Nein, letzteres ist keine Diskriminierung. Die Kunden müssen es auch. Ja, auch in der Nacht  (wenn sie versuchen, dann automatisierte Abfragen laufen zu lassen….)

Ja, wir sind hier „netter“ als die PSDII-Regelung, da wir nicht versuchen, von Ihnen als „Dritter“ ein Zertifikat zu erlangen, um zu prüfen, ob Sie denn zugreifen dürfen… Wir gehend davon aus, dass unsere Kunden ihre Credentials schon nicht an unseriöse Firmen geben (Da kann man als Bank-Manager entspannt sein, die Dritten werden sich deswegen wohl kaum beschweren…)

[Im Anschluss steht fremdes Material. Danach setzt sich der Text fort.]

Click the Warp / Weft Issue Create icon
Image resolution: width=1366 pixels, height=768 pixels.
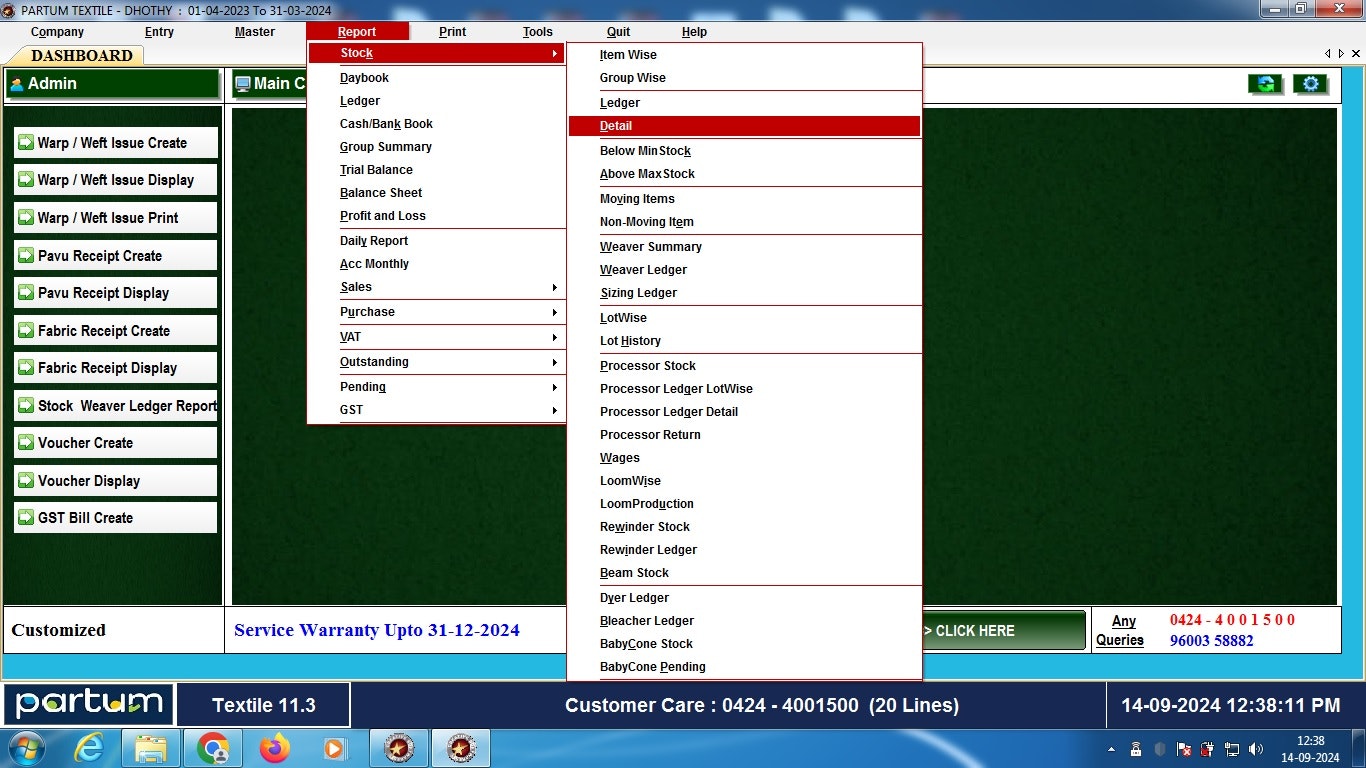click(x=28, y=142)
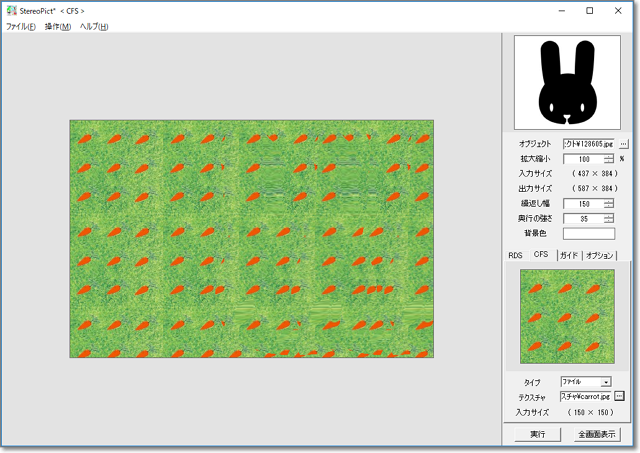
Task: Open the 操作(M) menu
Action: tap(58, 26)
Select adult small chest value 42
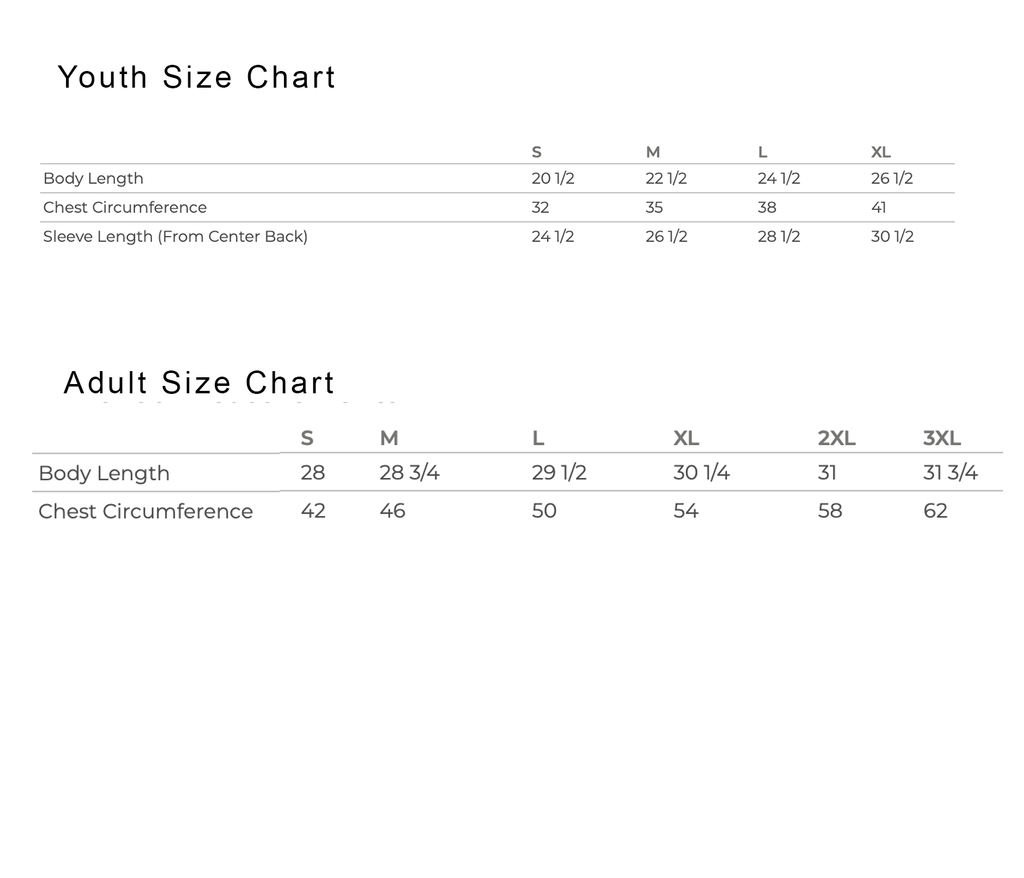Viewport: 1024px width, 878px height. pos(313,510)
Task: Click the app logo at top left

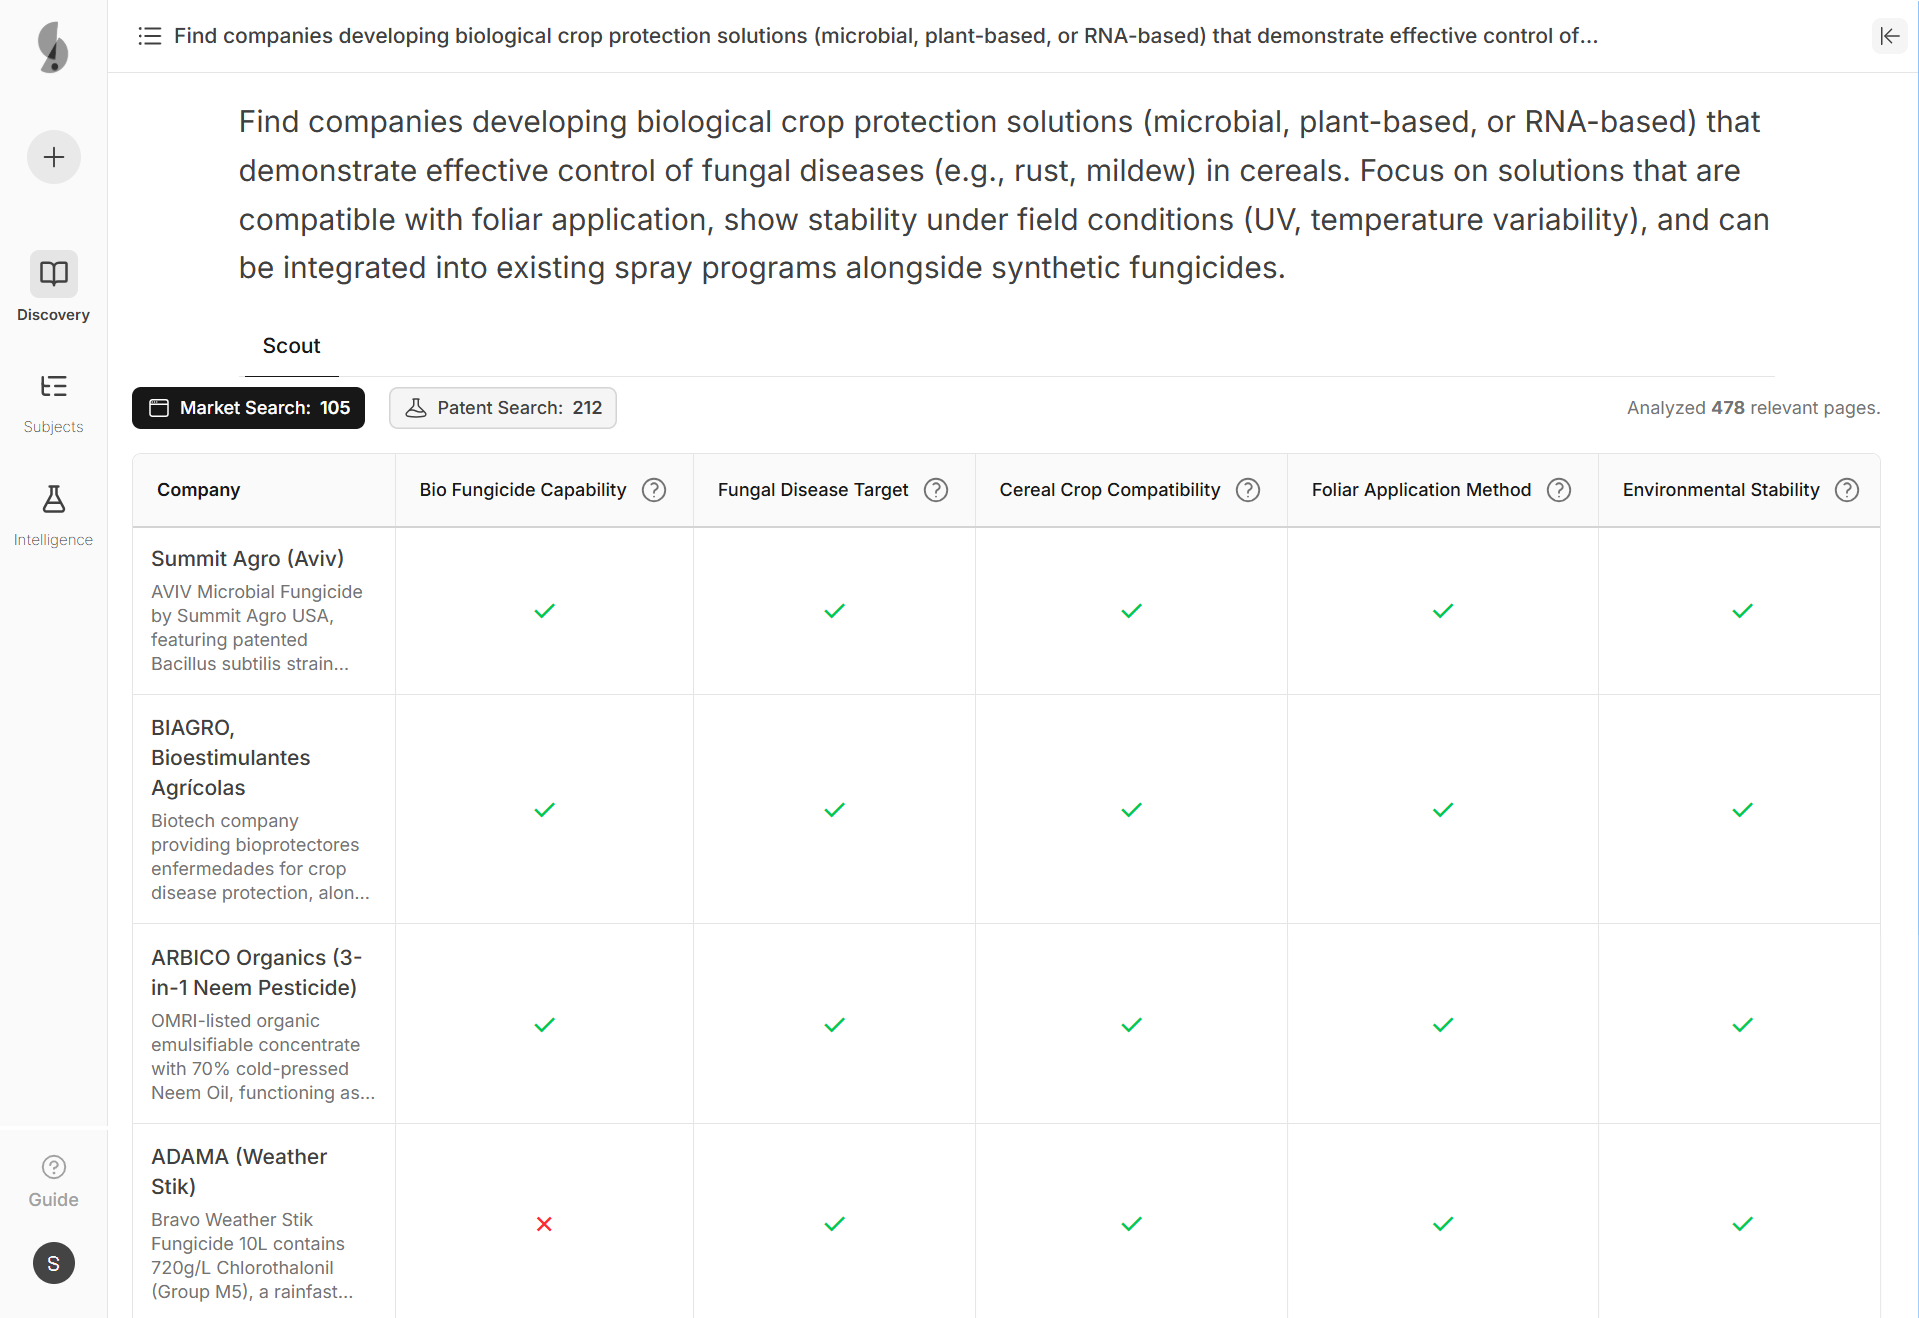Action: (53, 47)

Das kostet bisher gar nichts – wenn Sie als Manager gelaunt sind, können sie ja noch ein wenig Geld darin investieren, dass sich leider das Bildschirm-Layout unmerklich für den normalen Nutzer (Aber auch für ihn! Keine Diskrimierung also!) gelegentlich leicht verschiebt oder mal die Feldnamen ändern oder die Feldreihenfolge… das macht doch Spaß…

Der Nachteil der Lösung: Die Dritten sehen alles im eBanking und könnten sich unbemerkt auch z.B. Depot-Daten auslesen: Dies ist daher die „Zyniker“ Variante für Spezial-Banken, deren Kunden „Ihren Haupt-Zahlungsverkehr sowieso bei der Sparkasse machen“ (und deren Laune daher nicht davon abhängig Ist, ob sie die Daten der xx-Bank in Dritt-Apps einfach sehen können).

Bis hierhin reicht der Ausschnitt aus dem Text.